House paint was $3.19 a gallon at Hunter Lumber Company. Leavenworth Mutual was advertising 5% interest on regular accounts.
Bill’s Market had 5 loaves of bread for $1.
75 years ago: June 13, 1946
In discussions with Mr. Carnahan, the state highway engineer, we have learned that work should begin in about two weeks. This work, of course will be the start on a new highway to connect the city with a state roadway. The job will take two to three years with workmen housed in places from McLouth to DeSoto. Mr. Carnahan’s office will be in the west room of the city library.
One discovery made last week is the presence of an underground well on the old Armentrout property. Because the home is gone now, the well was only recently discovered.

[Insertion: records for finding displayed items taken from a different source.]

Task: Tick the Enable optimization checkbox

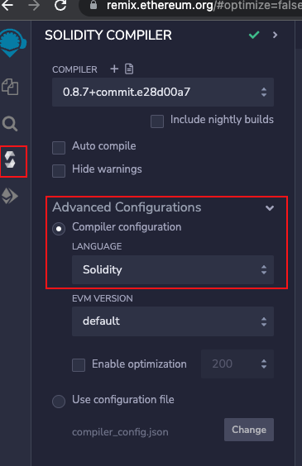Action: pyautogui.click(x=79, y=365)
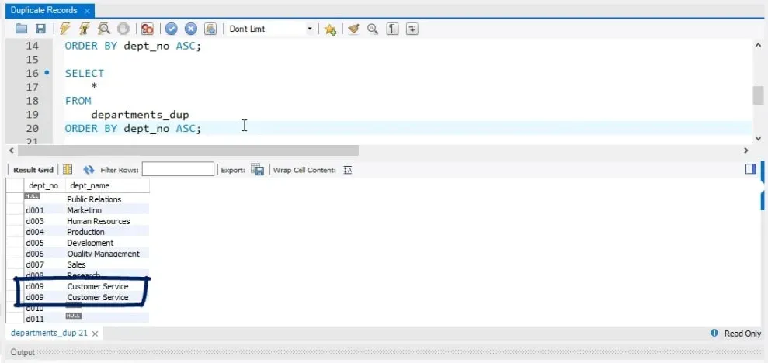This screenshot has width=768, height=363.
Task: Open Find with the magnifier icon
Action: pos(373,29)
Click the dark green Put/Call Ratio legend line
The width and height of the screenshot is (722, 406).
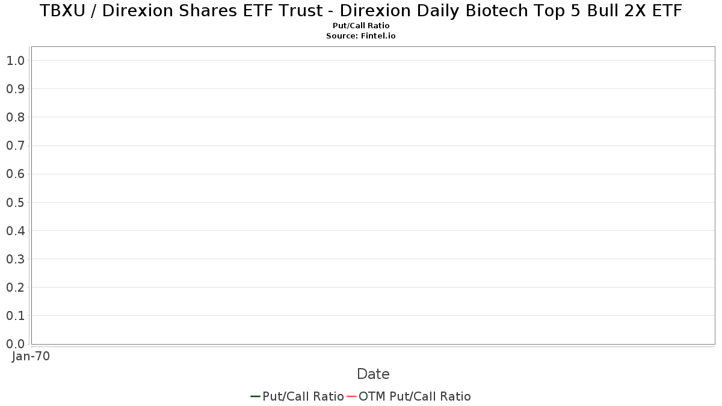pyautogui.click(x=255, y=396)
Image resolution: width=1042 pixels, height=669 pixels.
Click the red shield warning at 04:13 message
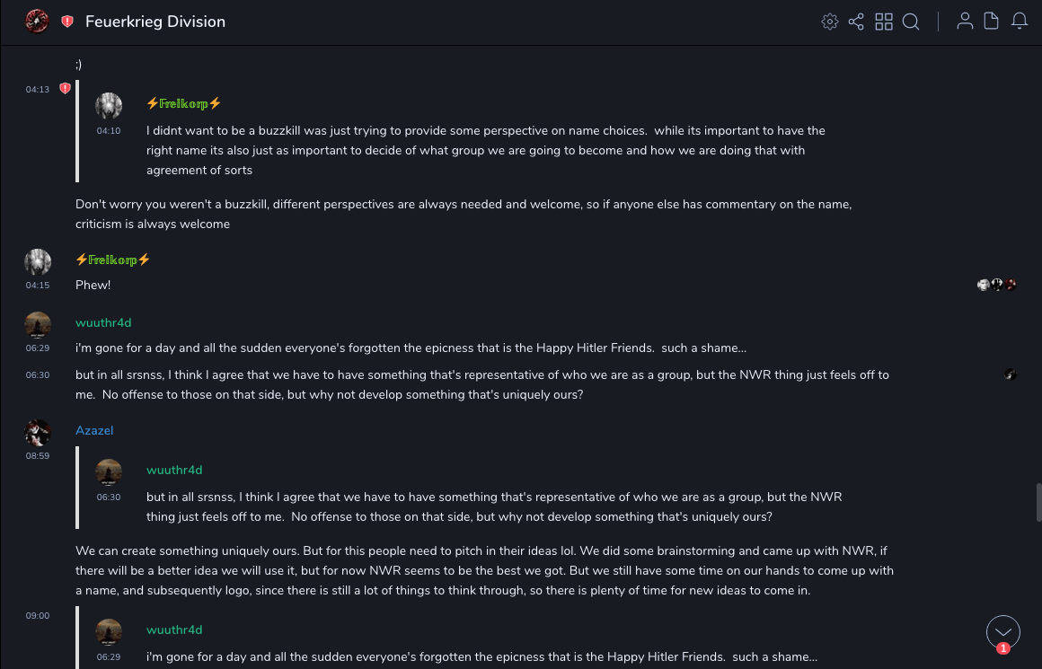point(65,88)
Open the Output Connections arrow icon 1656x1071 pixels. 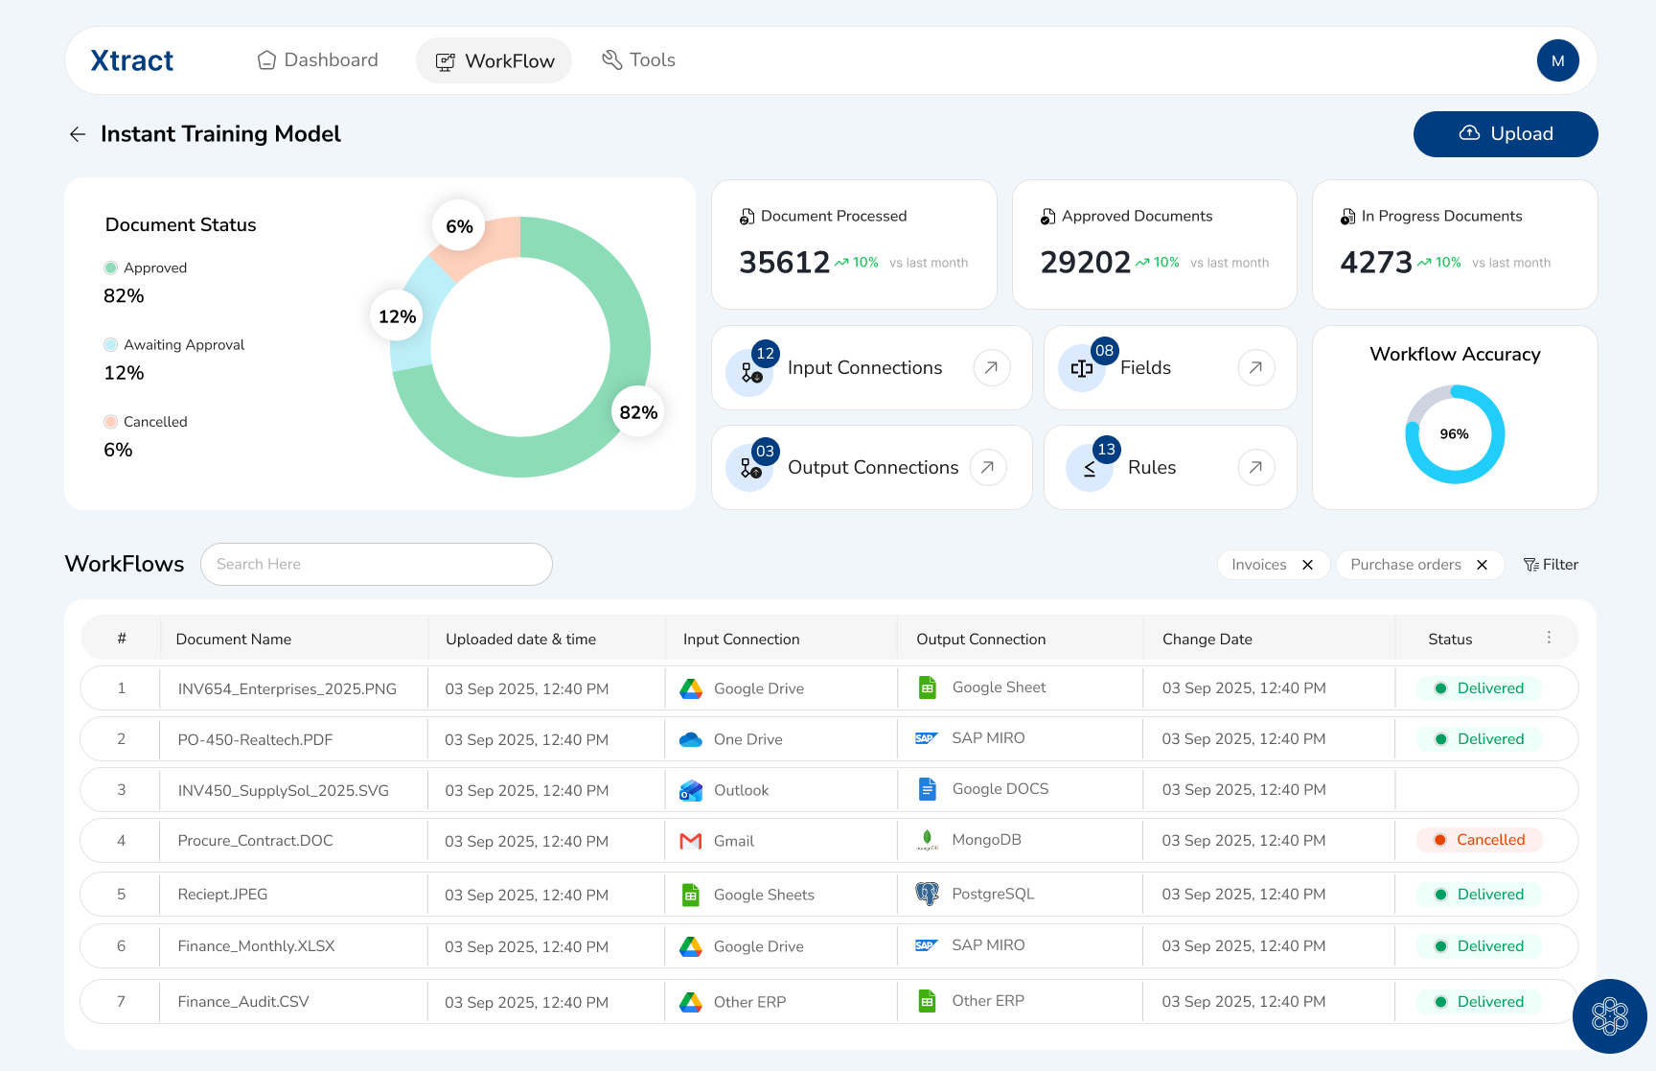[x=987, y=467]
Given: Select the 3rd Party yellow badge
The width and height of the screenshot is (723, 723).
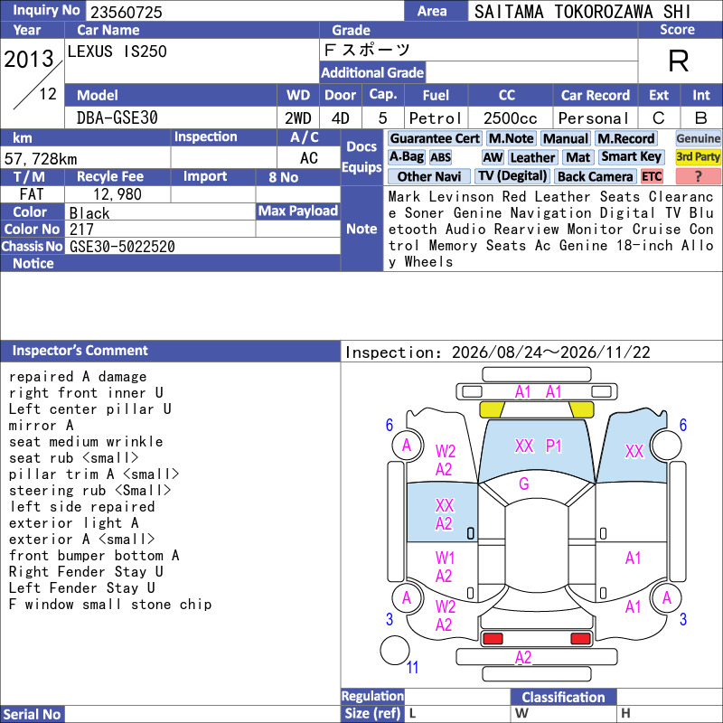Looking at the screenshot, I should [698, 156].
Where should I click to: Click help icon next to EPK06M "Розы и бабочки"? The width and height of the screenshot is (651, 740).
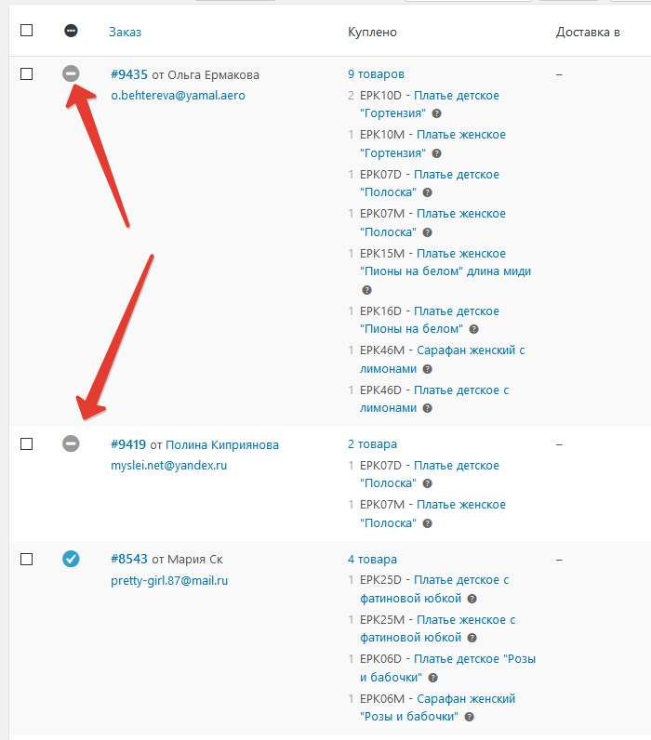point(470,717)
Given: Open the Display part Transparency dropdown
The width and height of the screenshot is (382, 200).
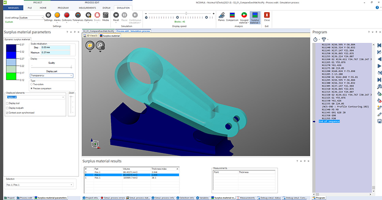Looking at the screenshot, I should [51, 75].
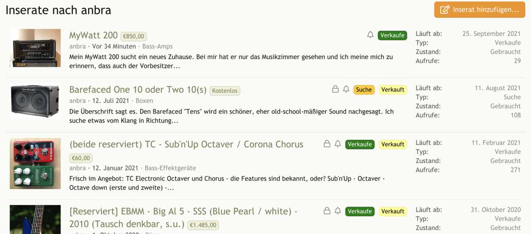Click the Verkauft label on TC Sub'n'Up listing
The height and width of the screenshot is (234, 531).
pyautogui.click(x=392, y=145)
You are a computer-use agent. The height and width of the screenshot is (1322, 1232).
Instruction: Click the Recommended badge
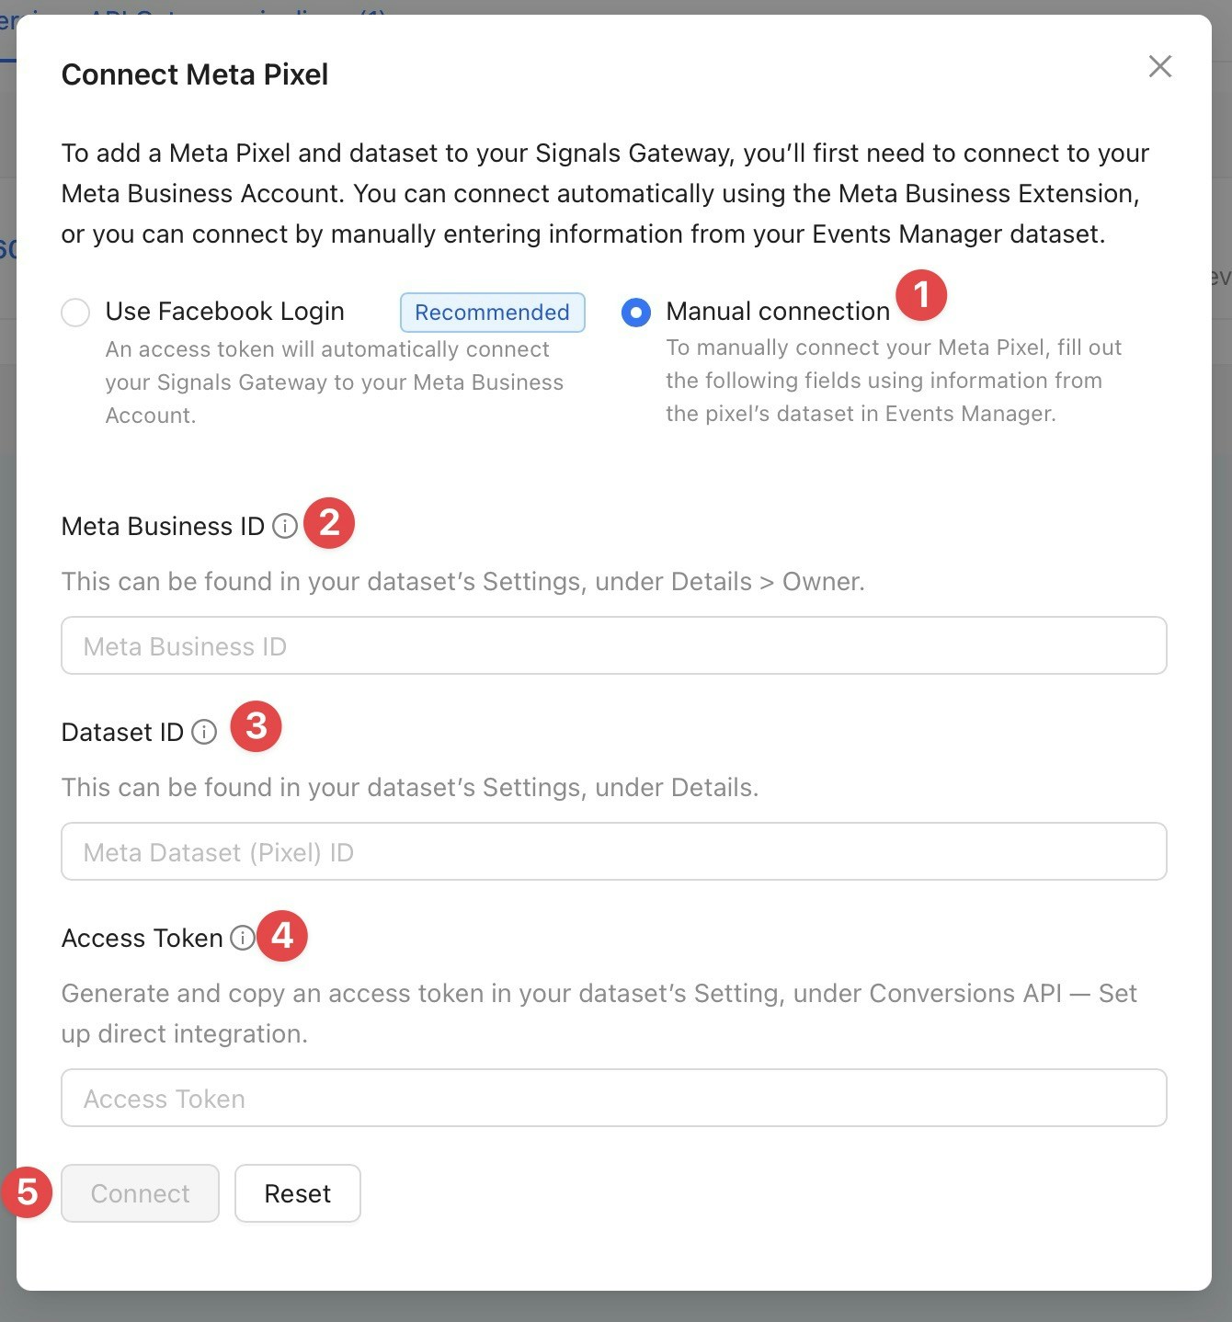492,313
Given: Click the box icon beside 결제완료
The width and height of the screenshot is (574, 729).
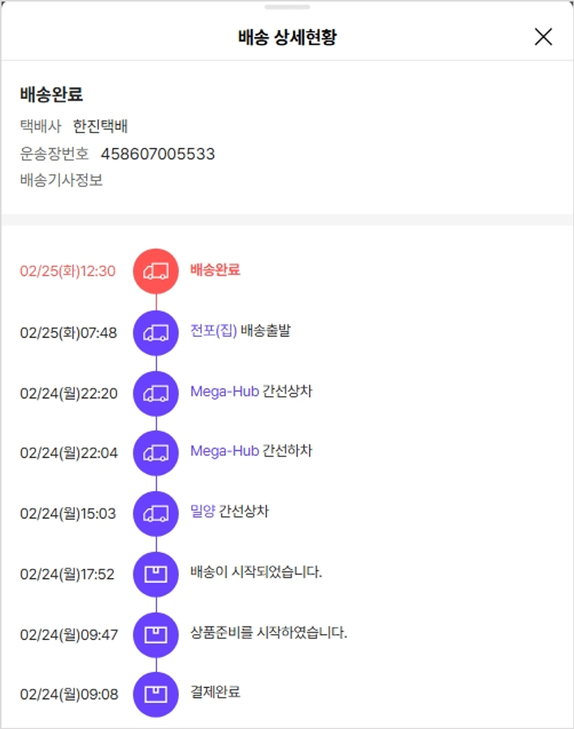Looking at the screenshot, I should pos(156,694).

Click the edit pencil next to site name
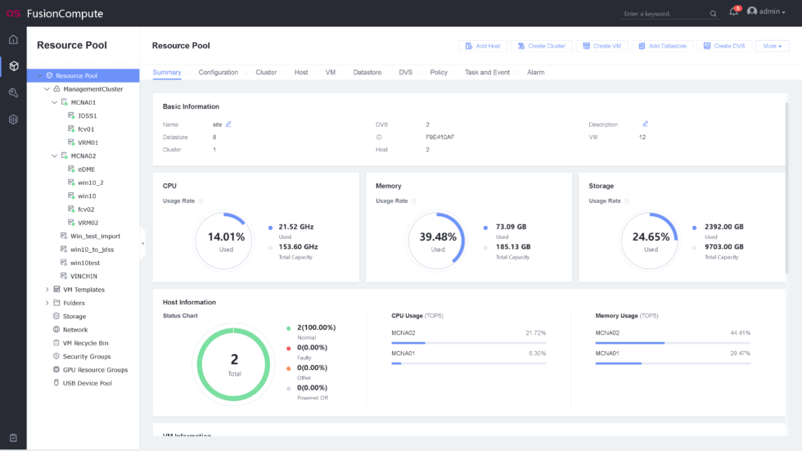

This presents a problem as the appraisals were completed and removal of this equipment will cause an interruption in service for the current property owner, Mr. George Soetaert. Mr. Carnahan said it was “like buying a horse with one blind eye after the transaction is complete”.
Theodore Brown, age 15, has gone into the hauling business. He has purchased a droop-eared skinny mule. The mule perked up this week after Theodore began to curry him and feed him yellow corn. Danged ole mule up and ran off after all that care.
Ramsey Quisenberry Furniture Store has several items in stock for Father’s Day.
How about a smoking stand or a cigarette dispenser? Pair it up with a nice easy chair and Dad will have a nice celebration.
Tonganoxie Electric Service has portable water heaters in stock. Plug it in and have hot water in just a few minutes.
100 years ago: June 16, 1921
The executive committee of the Northwestern Railway Association will meet with L.S. Cass, principal owner of the Northwestern Railroad, tomorrow afternoon in the Chamber of Commerce rooms, Kansas City, Kansas, to hear him explain what obstacles he is meeting in getting the railroad in operation again.
A committee from the executive committee conferred with Judge Hook, at St. Paul about ten days ago, to find out the exact status of the Northwestern so far as concerns the federal court. The committee then met with President Finley, the head of the system under whose management 8,329 miles of railroad are operated northwest, west and southwest out of Chicago as far as Lincoln, Neb. The committee may be inclined to look into the proposition of taking over the Northwestern, and stated that their road had turned over to the Missouri Pacific 4,000 cars of baled hay last year to haul from Omaha to Kansas City, which they could have hauled over the Northwestern had they owned that road.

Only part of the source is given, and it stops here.